◆ DATA FOR THIS EXERCISE ◆
[Start of Attachment]
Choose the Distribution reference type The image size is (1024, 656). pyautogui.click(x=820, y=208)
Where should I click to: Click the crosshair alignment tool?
[End of Attachment]
[Start of Attachment]
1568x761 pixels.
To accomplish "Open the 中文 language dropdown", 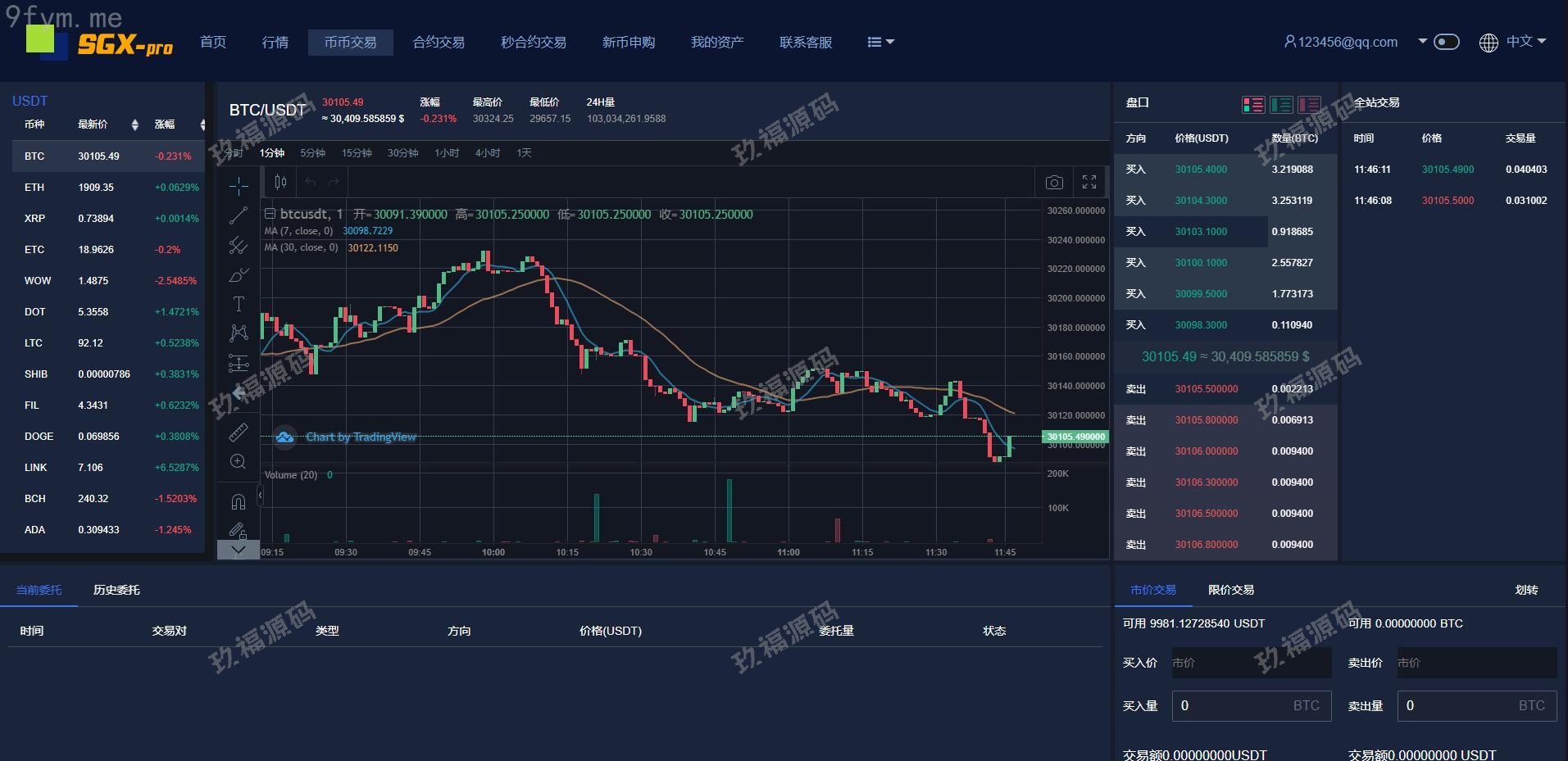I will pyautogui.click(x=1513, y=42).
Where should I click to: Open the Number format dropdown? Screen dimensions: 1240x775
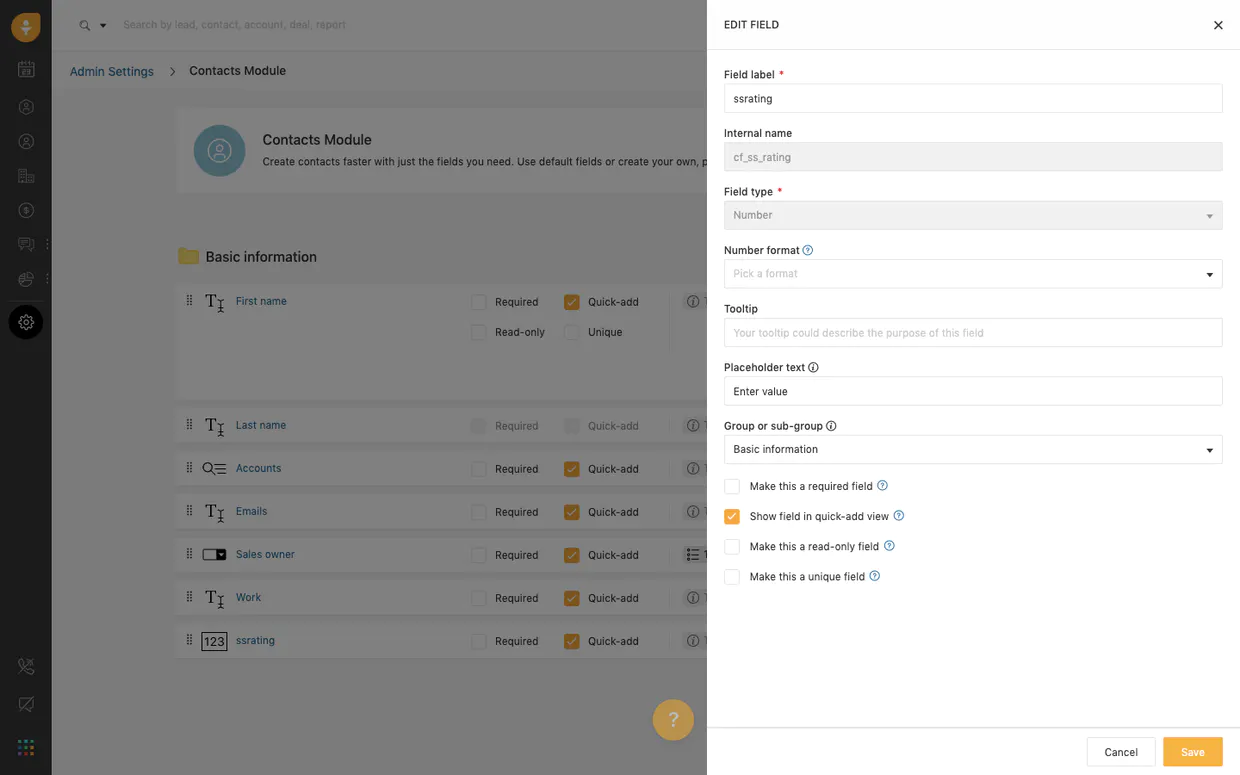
[End of Attachment]
[Start of Attachment]
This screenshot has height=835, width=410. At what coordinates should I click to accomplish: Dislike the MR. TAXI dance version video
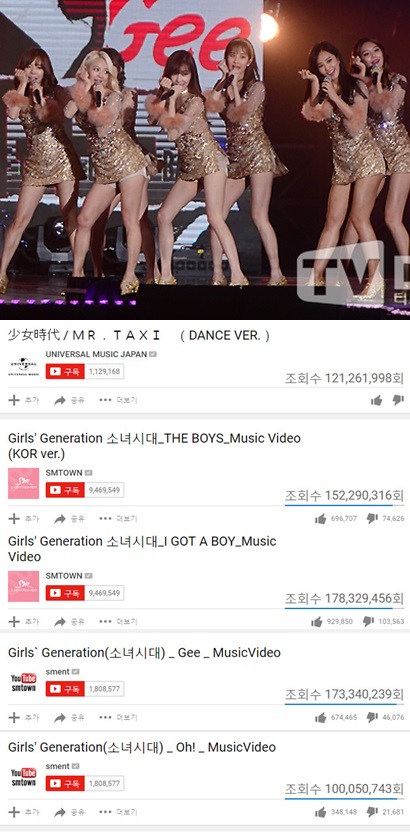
[End of Attachment]
◆ AIM OF THE TASK ◆
Could you reproduce, exactly, every line above from the line with "Choose the Distribution" to the line with "Where should I click to: Click", and no other line? Both ends count.

◆ EXERCISE OUTPUT ◆
Choose the Distribution reference type The image size is (1024, 656). pyautogui.click(x=820, y=208)
Where should I click to: Click the crosshair alignment tool?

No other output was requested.